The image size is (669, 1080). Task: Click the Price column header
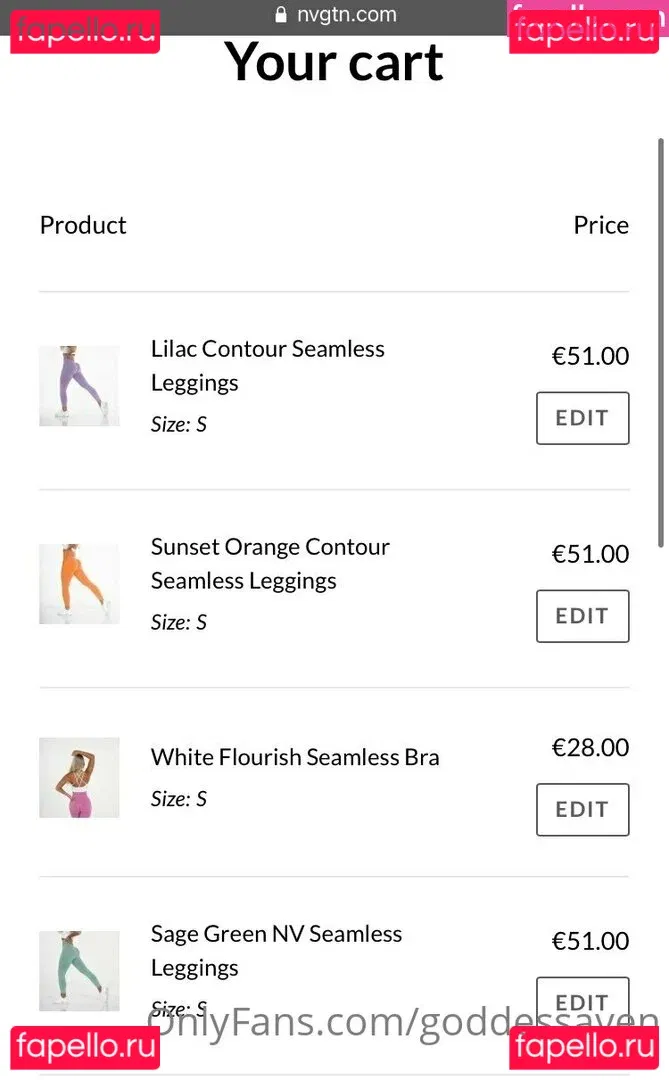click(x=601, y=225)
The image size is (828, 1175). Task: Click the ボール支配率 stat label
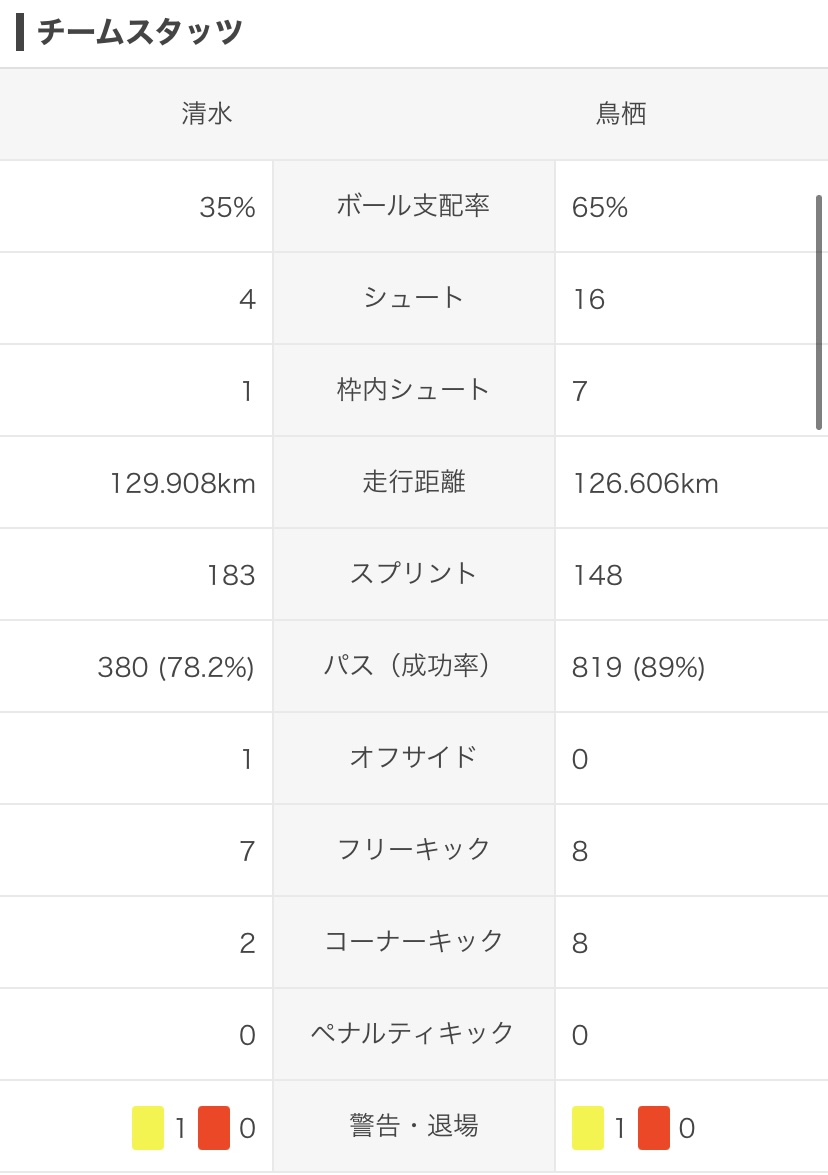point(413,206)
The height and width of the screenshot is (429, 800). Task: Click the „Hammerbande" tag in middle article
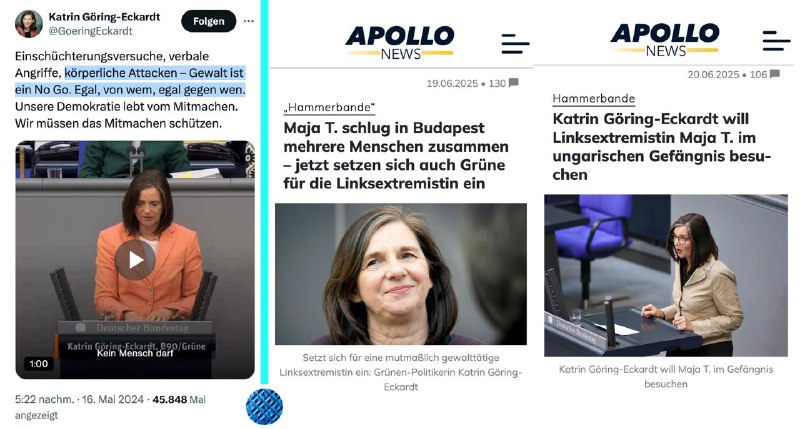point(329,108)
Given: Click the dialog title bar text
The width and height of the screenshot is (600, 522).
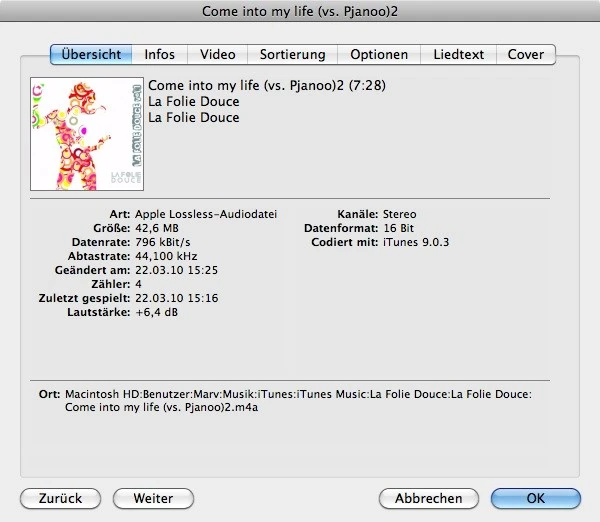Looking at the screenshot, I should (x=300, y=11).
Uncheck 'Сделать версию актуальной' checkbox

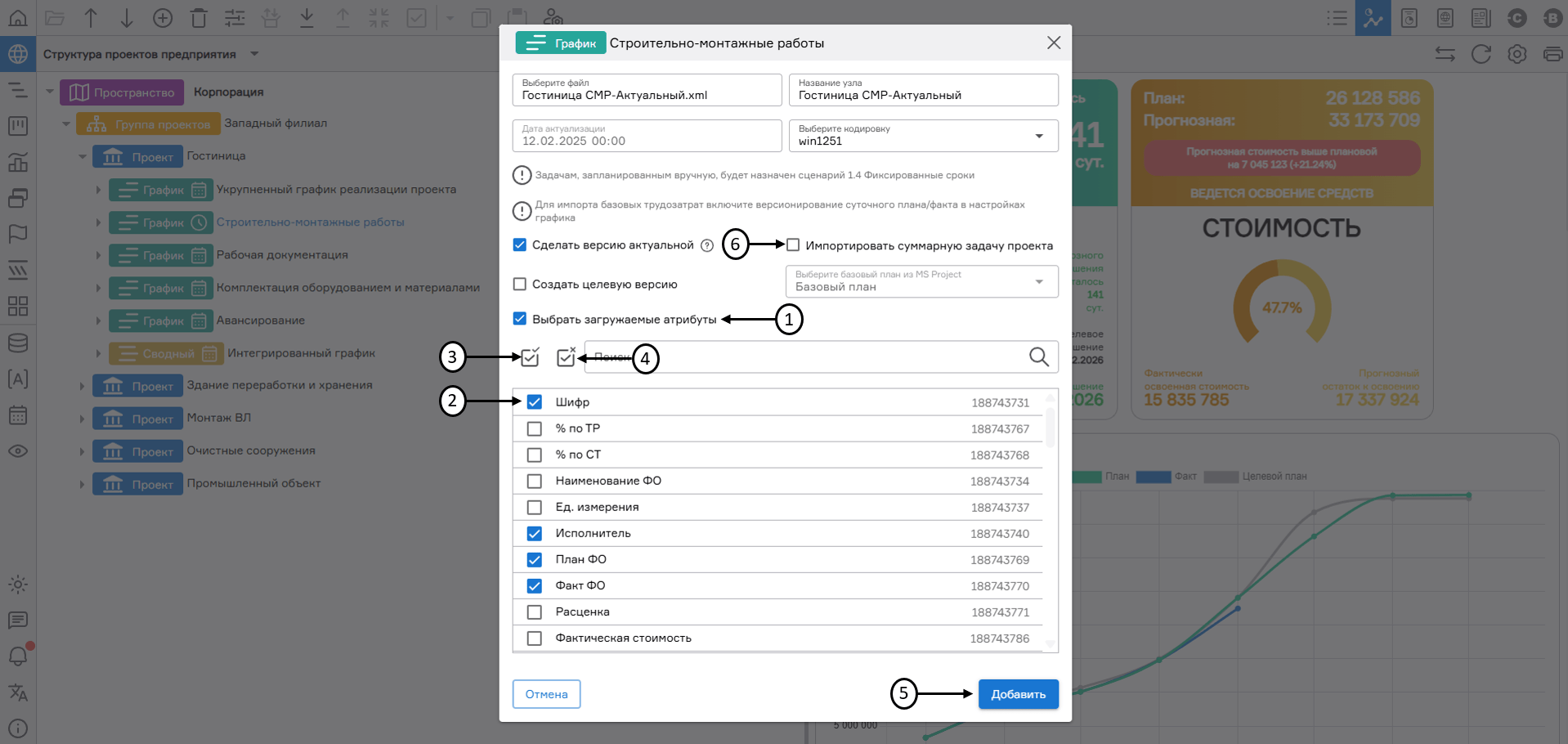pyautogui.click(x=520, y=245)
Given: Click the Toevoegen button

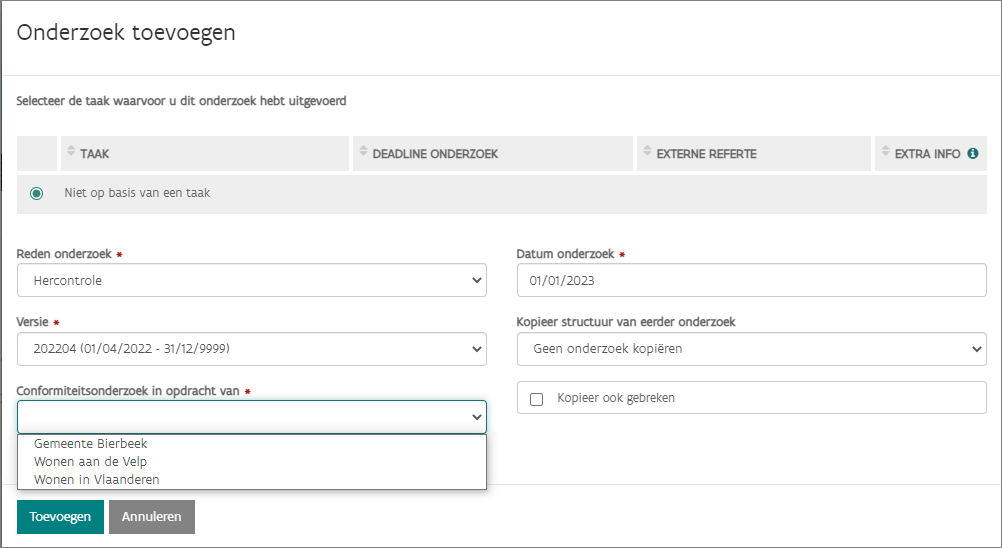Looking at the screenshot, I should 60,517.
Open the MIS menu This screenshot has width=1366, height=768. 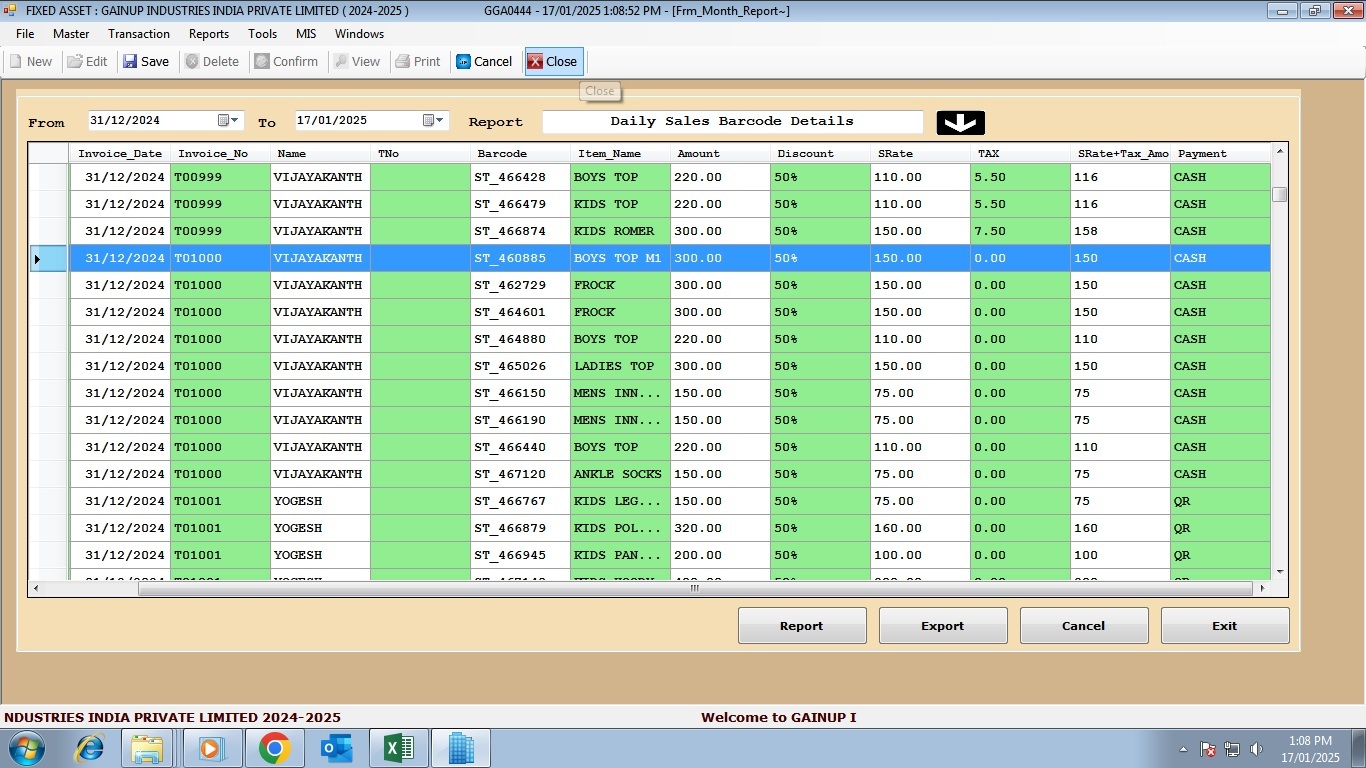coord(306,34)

════════════════

▶ Goal of the exercise: Without any picture, return exactly the lines of the records above from the first through the line that contains "Given: Click the dialog title bar text".

▶ Reply to the exercise:
The image size is (669, 1080). Task: Click the Price column header
click(x=601, y=225)
The image size is (828, 1175). Task: Click the ボール支配率 stat label
point(413,206)
The height and width of the screenshot is (429, 800). Task: Click the „Hammerbande" tag in middle article
point(329,108)
Given: Click the dialog title bar text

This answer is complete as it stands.